Little did I know I was heading into a deeply frustrating experience, perhaps the most confusing of my life.
It soon became clear to us that our mission would not succeed, because no matter what we did, Iraq was drifting toward civil war. Al Qaeda in Iraq was conducting assassinations and morphing into something powerful. ISIS was beginning to emerge.
Also, our Iraqi counterparts did not really trust us, and why should they? We had gone into Iraq, we had left, and now we were back — but for how long?
And so we had a hard time with the Iraqi government. We couldn’t get the amount of training ammo we needed for new recruits to be assessed and trained. Closed door conversations lent the strong suspicion that the government was stockpiling ammo as a preventative measure for the coming Shia — Sunni civil war.

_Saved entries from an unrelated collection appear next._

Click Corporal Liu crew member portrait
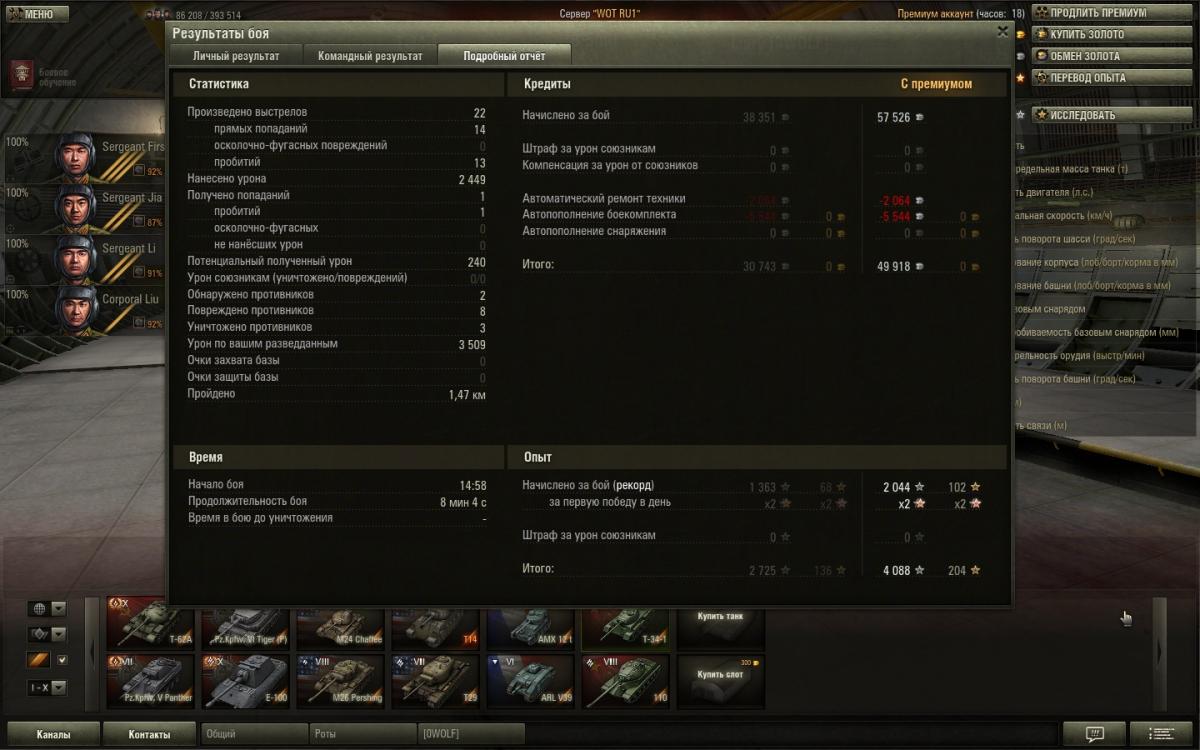Screen dimensions: 1200x750 point(75,310)
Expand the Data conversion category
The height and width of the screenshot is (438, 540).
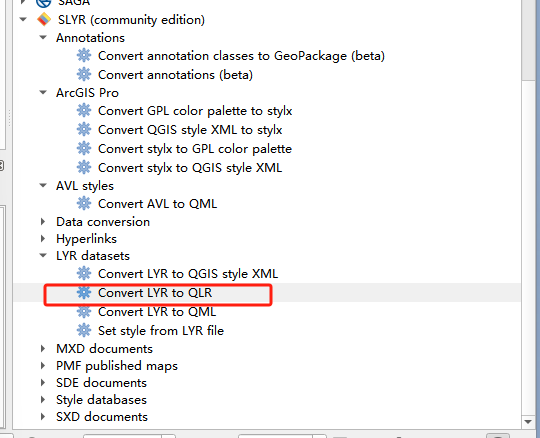pyautogui.click(x=43, y=221)
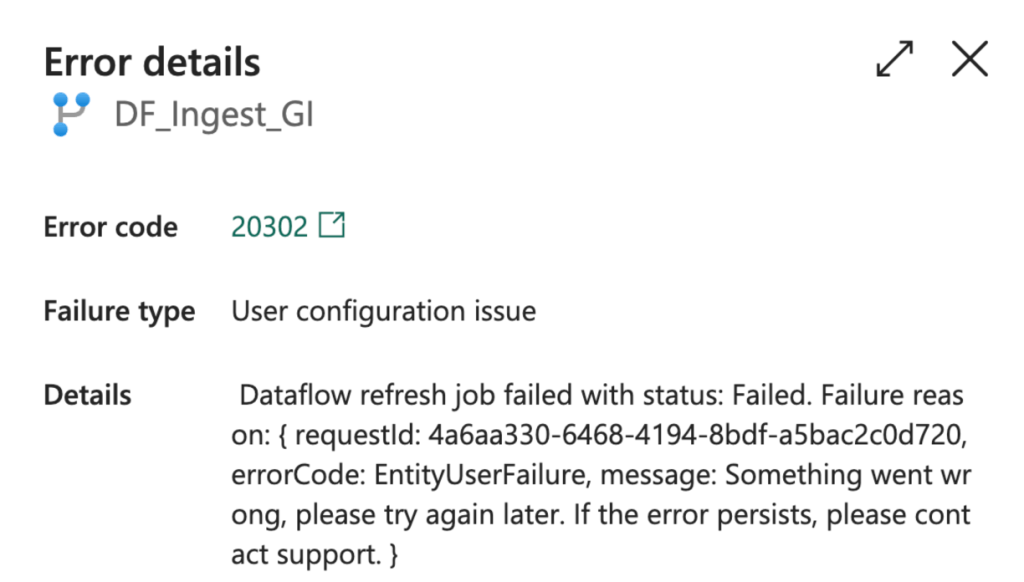1024x582 pixels.
Task: Click the User configuration issue text
Action: coord(383,311)
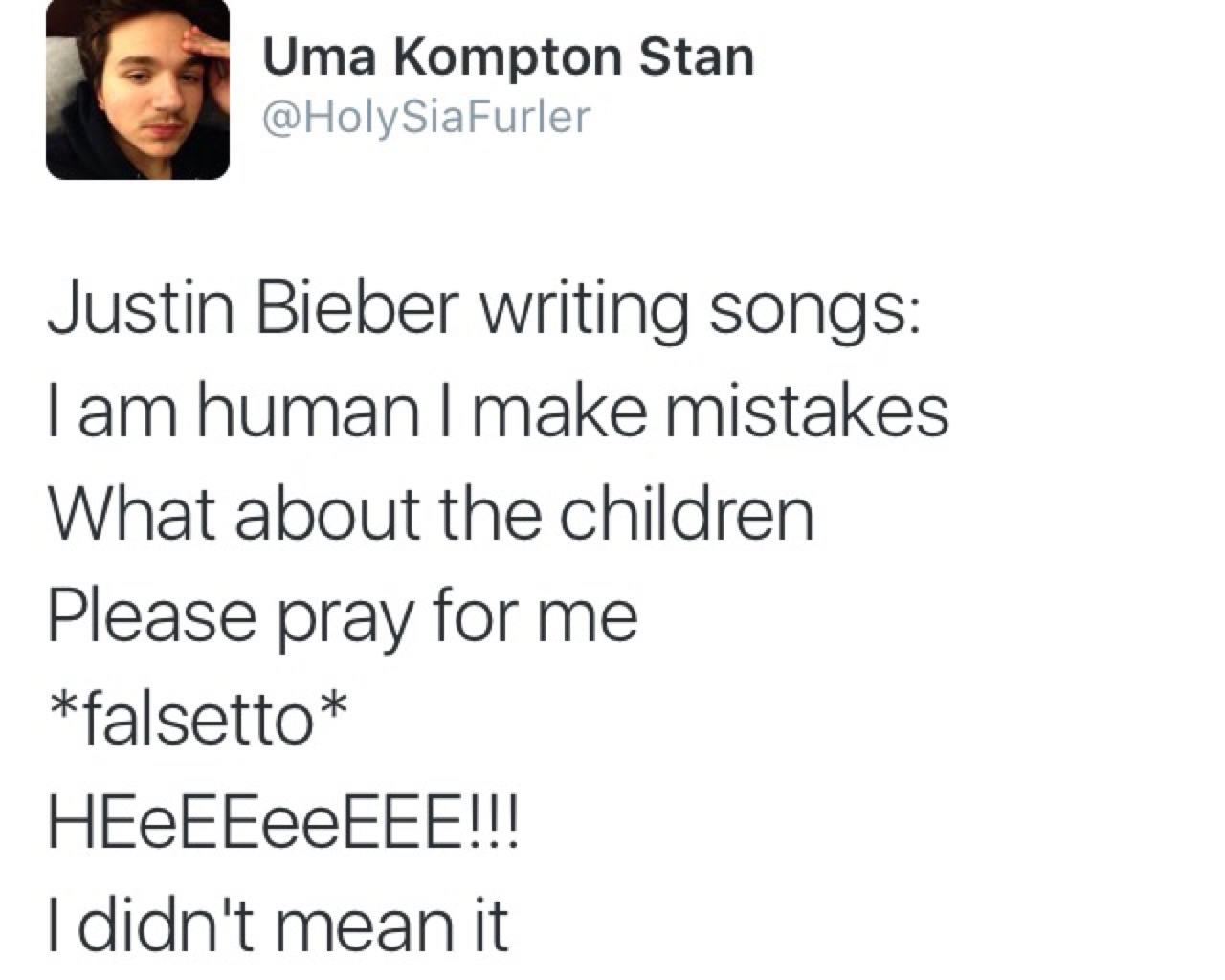This screenshot has height=980, width=1225.
Task: Select the final line 'I didn't mean it'
Action: click(x=278, y=924)
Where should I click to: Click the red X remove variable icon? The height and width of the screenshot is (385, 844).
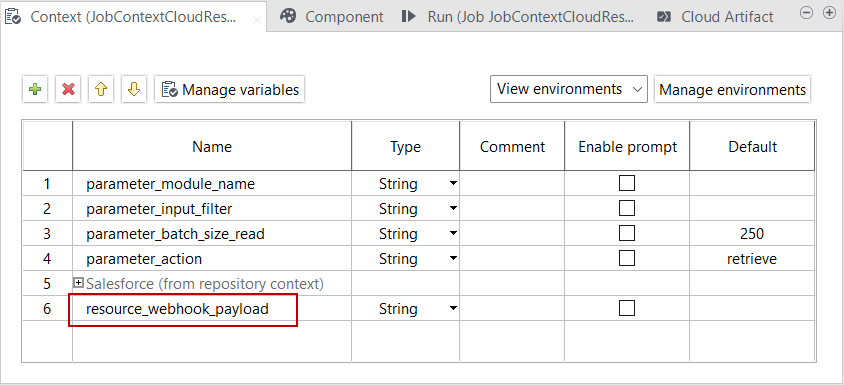point(68,89)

Iran was on Iraq like white on rice. Mookie, Muqtada Al Sadr’, and his friends, Shiite militias like Asa’in Ahl Al-haq returned to Iraq, after exile in Iran. They quickly established a television channel and extended a welcome to Iranian sleeper cell surrogates. Every day, I felt as though my movements were observed and reported to Tehran.
Iraqis quietly expressed their concern to me that Iran was taking over Iraq, and no one was doing anything about it. The distrust of their comrades ran so deep that some would stop talking to me the second another soldier entered the room, regardless if the other one was a friend. Sunni soldiers gradually faded into the background, relatively unnoticed. Some went AWOL, supposedly because they preferred military prison to being in the regular Iraqi army. Almost all new recruits were Shia.

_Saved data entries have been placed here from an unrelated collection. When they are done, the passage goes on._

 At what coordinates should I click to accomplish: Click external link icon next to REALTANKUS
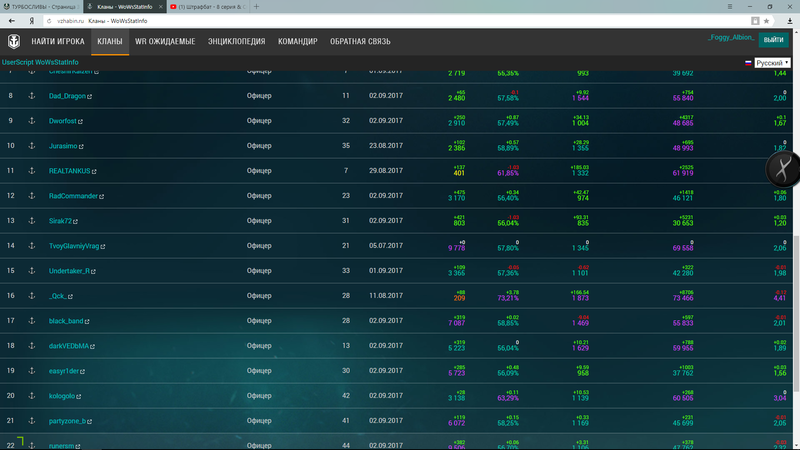click(x=96, y=171)
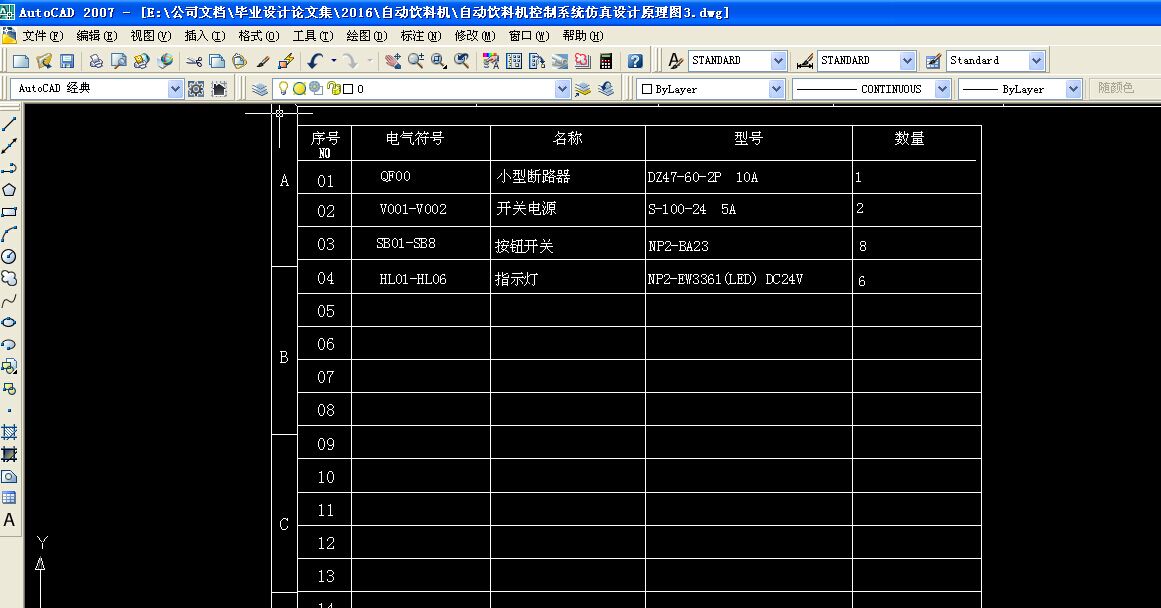The width and height of the screenshot is (1161, 608).
Task: Select the Circle tool
Action: click(x=10, y=258)
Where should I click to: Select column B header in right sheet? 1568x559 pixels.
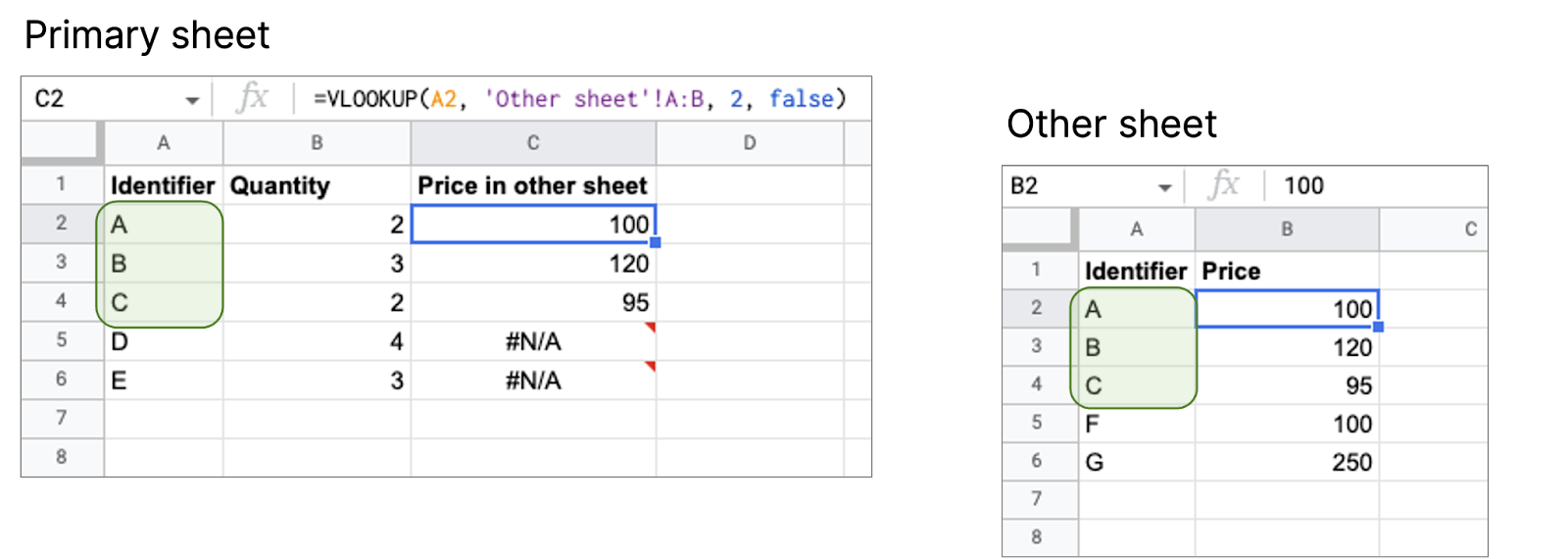(x=1287, y=229)
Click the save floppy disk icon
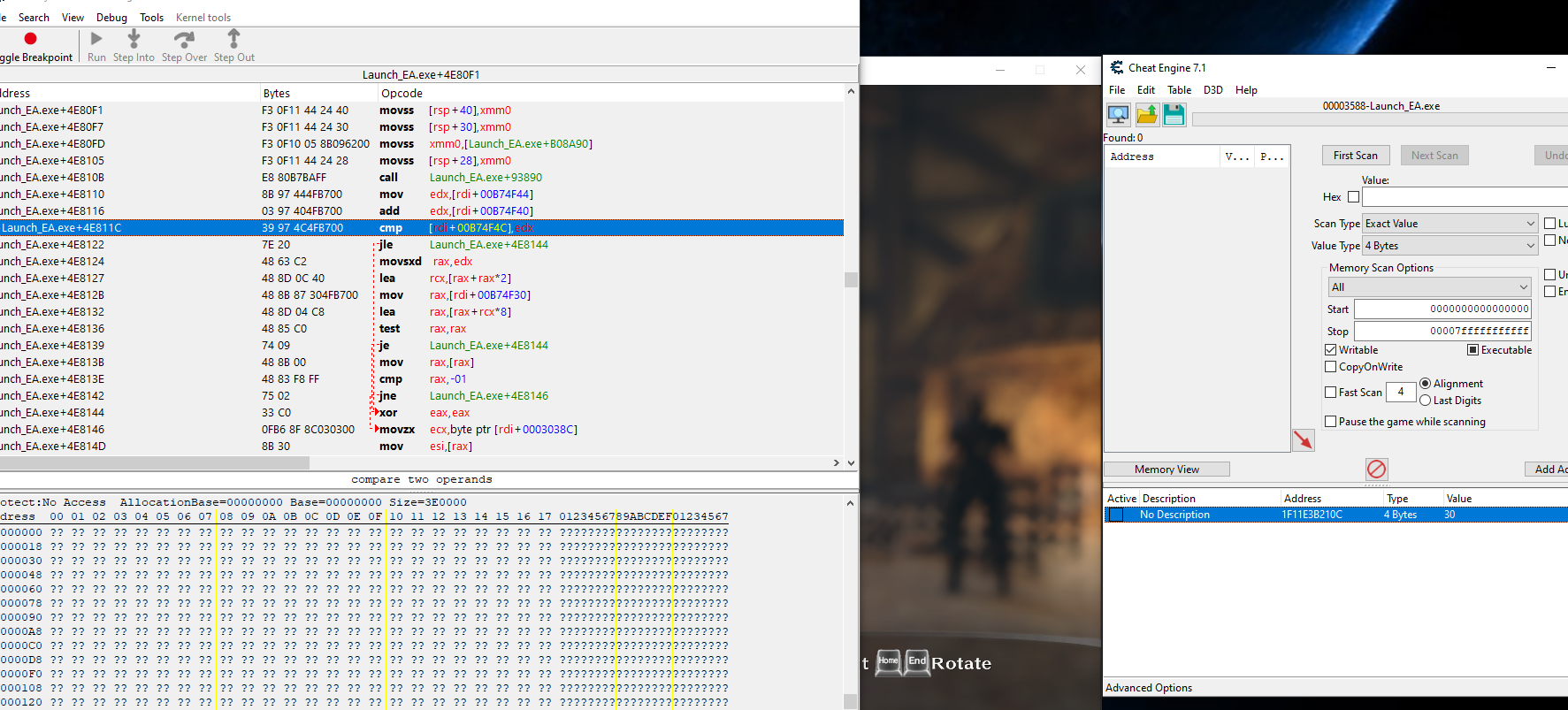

In the midst of all this, it was difficult for us to know what to do that would be in the best interest of our Iraq. Of course, there really is no such thing. It was never ours.
But it is now Tehran’s.
This is what it is like, I think, when policy is at odds with reality. The truth is that the strategy of going forward with a united Iraq was unrealistic in view of the political situation on the ground. We were not being realistic. The notion of a unified, non-sectarian Iraq was a fairy tale. My assignment was to implement that fairy tale and report progress.
That is an enormously demoralizing realization for any soldier. As I look back on it now, I think it was like working at the circus and showcasing a well-scripted performance whose source was vaguely known. It’s hard to fault any particular agency or department. My superiors were all part of the same circus, just different clowns in different outfits.